The analyzing and filtering of content is done independent of the application in which the content is to be presented. This solves the problems related to complexity and resources that accompany separate filtering processes for each application. When filtering is done only at the application level, a separate process must be implemented in each application, and thus each application may consume additional processing resources (e.g., image, video, text and audio processing) when determining whether to filter content. Such implementation of separate processes in each application may not be possible; for example, the device may not have control over processes running on the applications, and providing effective filtering presents challenges.

Moreover, the filtering described below may be done exclusively on the user device, and thus a user's preferences need not be processed at the server level. This reduces the amount of network traffic required when a user changes his or her filtering preferences. For example, search results do not need to be resent when a user desires to change his or her filtering preferences for a particular set of search results. Moreover, filtering being done on the user device protects users' information regarding filtering preferences from leaking out to third parties and being used for other purposes besides filtering (e.g., advertising).

Additionally, on-device filtering reduces resources required for content filtering when such filtering is done server side, as content filtering, such as video filtering, is done only on the devices of the users that desire such filtering.

Another advantage is the ability to filter content that has been received at the device in encrypted form. Because the content is decrypted by an application (e.g., by a chat application), the content is "in the clear" prior to presentation. Thus, circumvention of filtering by encryption is defeated at the device. Moreover, the filtering process need not include an encryption/decryption process, thus simplifying content analysis and filtering.

User devices such as cellular phones, smartphones, PDAs, tablet computers have become very common and an integral part of our daily life. A vast majority of the population now has access to one or more of these devices through which digital content is accessed. These devices are generally capable of performing a variety of tasks such as browsing the Internet, messaging, emailing, downloading content and executing different applications and a variety of other functionalities.

Most of tasks performed by these devices lead to exposure of some sort of digital content to the user. For example, chat applications allow users to send digital content like text messages, images, audio and videos to another user. Browser applications allow access to digital content by means of internet search or digital advertisement. Other examples of such applications may include streaming video applications, online games and cloud based applications.

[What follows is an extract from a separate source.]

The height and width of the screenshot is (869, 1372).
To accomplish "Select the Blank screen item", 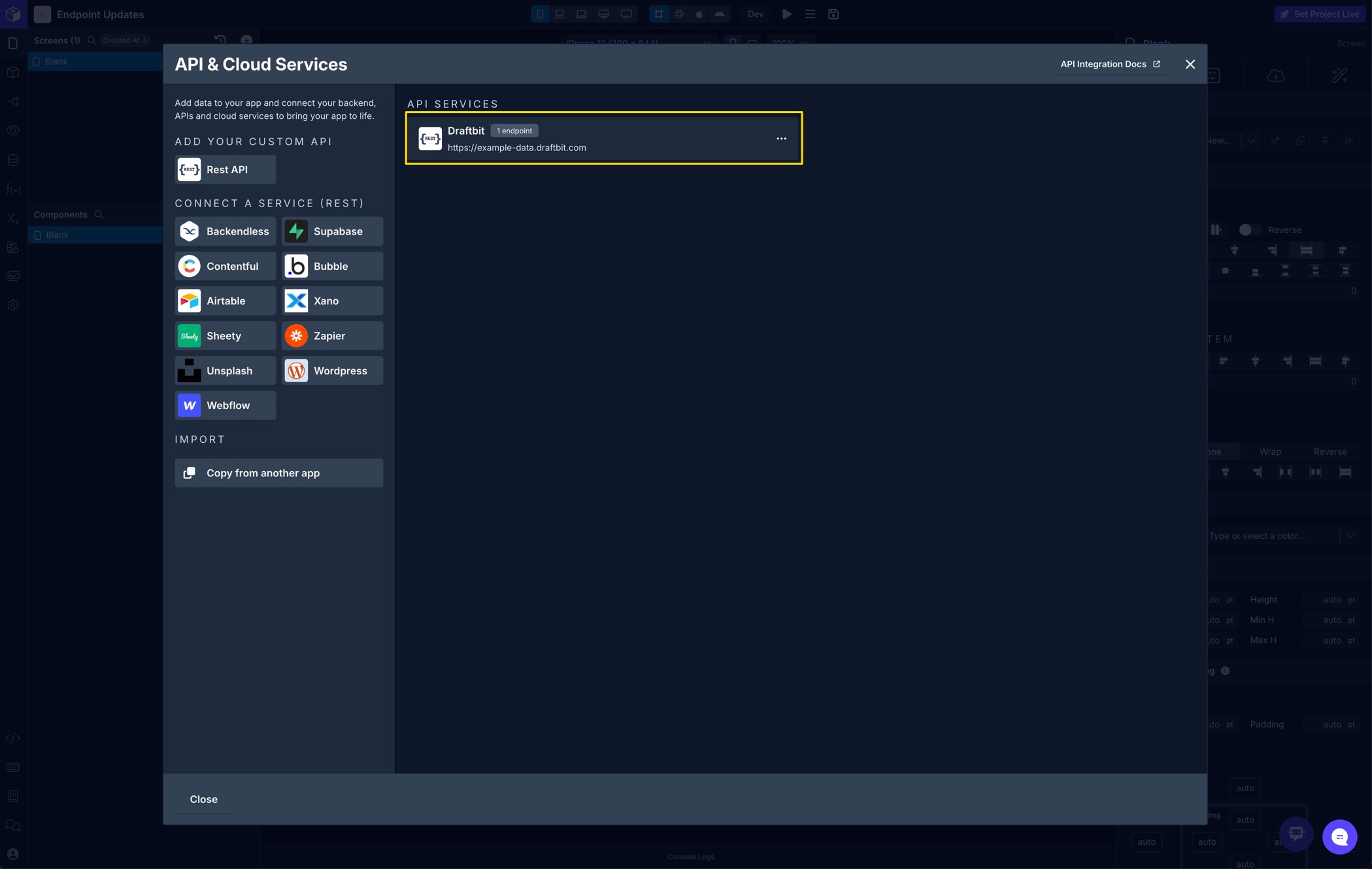I will tap(57, 61).
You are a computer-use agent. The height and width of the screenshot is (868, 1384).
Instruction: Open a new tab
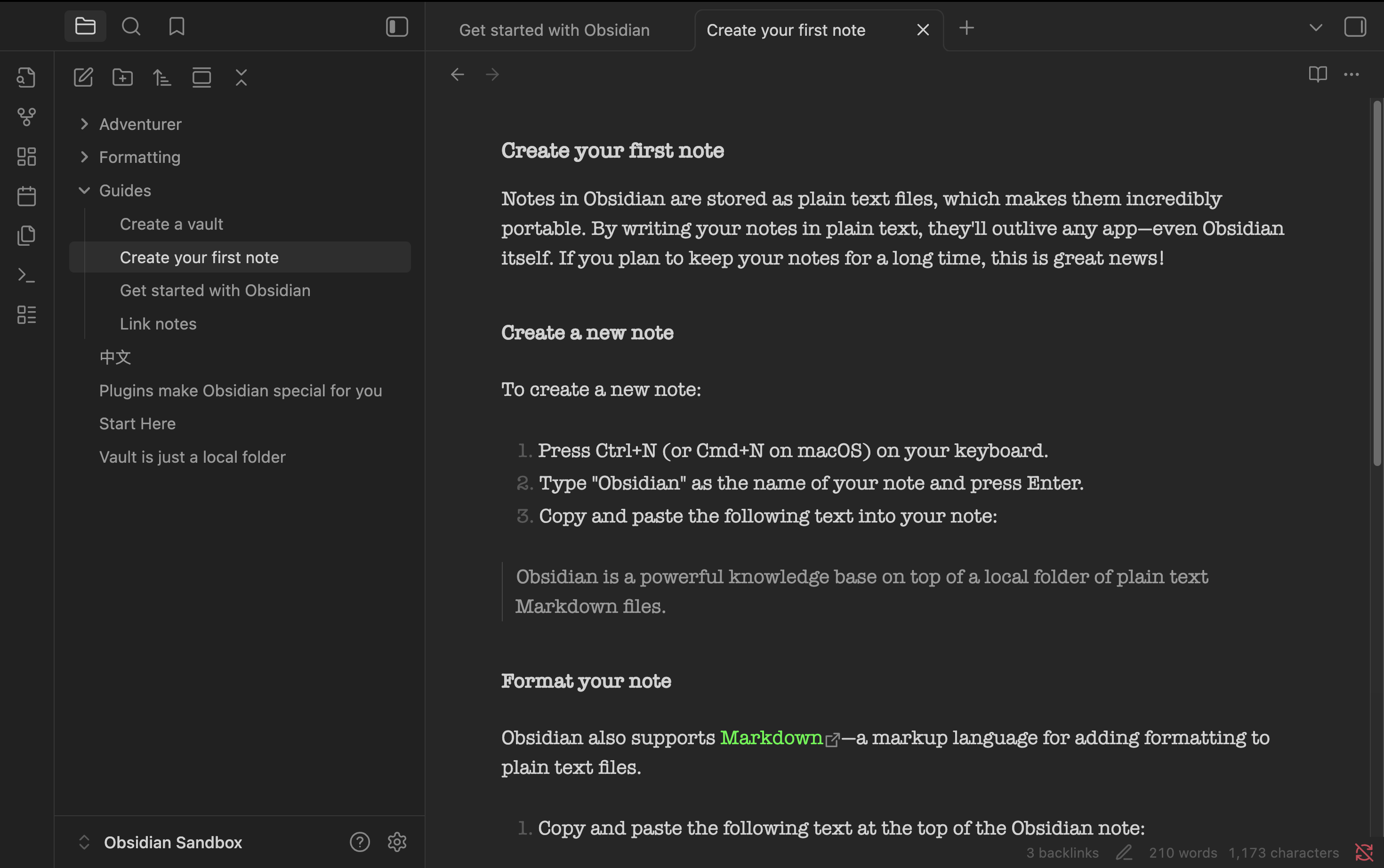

In all of the above cases where digital content is accessed by applications and presented to the user by the user device, there is always a risk where the user may be exposed to content that is inappropriate for the particular user (e.g., adult content for a child), or that the user may not want to view (e.g., spoilers), or may otherwise be content that is to be filtered from presentation. The systems and methods described below allow a user device to filter such content by filtering at the OS level, across multiple applications simultaneously.

These features and additional features are described in more detail below.

<FIG> is a block diagram of an example user device <NUM> illustrating the functionality of a user device <NUM> while presenting digital content to the user. The user device <NUM> has an application level <NUM> in which applications execute within the user device <NUM> operating system. The operating system operates at an OS level <NUM>, e.g., a kernel mode, or a system level operation, such as a text handler, video handler, or audio handler, while the applications operating at an application level <NUM> other than OS level <NUM>, e.g., a user mode that is less privileged than a root mode, or an operation that occurs within the application environment. Typically, applications operating at the application level <NUM> will only have access to data specific to the application, while processes operating at the OS level <NUM> will have access to data for many applications operating at the application level <NUM>.

As illustrated in <FIG>, a chat application <NUM>, a browser application <NUM>, a music application <NUM> and a video application <NUM> are operating at the application level <NUM>. The user device also includes an I/O system <NUM> that includes a display system <NUM> that renders application data for the application. The I/O system <NUM> also includes a speaker system <NUM> that generates an audio depending on the application that is executing in the application level <NUM>.

The applications executing in the application layer <NUM> generate digital content items for presentation to the user on the user device <NUM>. A content item may be an image, a set of frames of video, text, and each of sequential portions of audio (e.g., one-second increments of audio, for example). When the user is interacting with a particular application through the user device, the digital content of the particular application is directly presented to the user. For example, if the user is interacting with the browser application <NUM>, the browser application <NUM> along with the digital contents of the browser application <NUM> is directly rendered onto the display system <NUM> within the I/O system <NUM> of the user device <NUM>. Similarly, when the user is interacting with the music application <NUM>, the music is directly played using the speaker system <NUM> within the I/O system <NUM>.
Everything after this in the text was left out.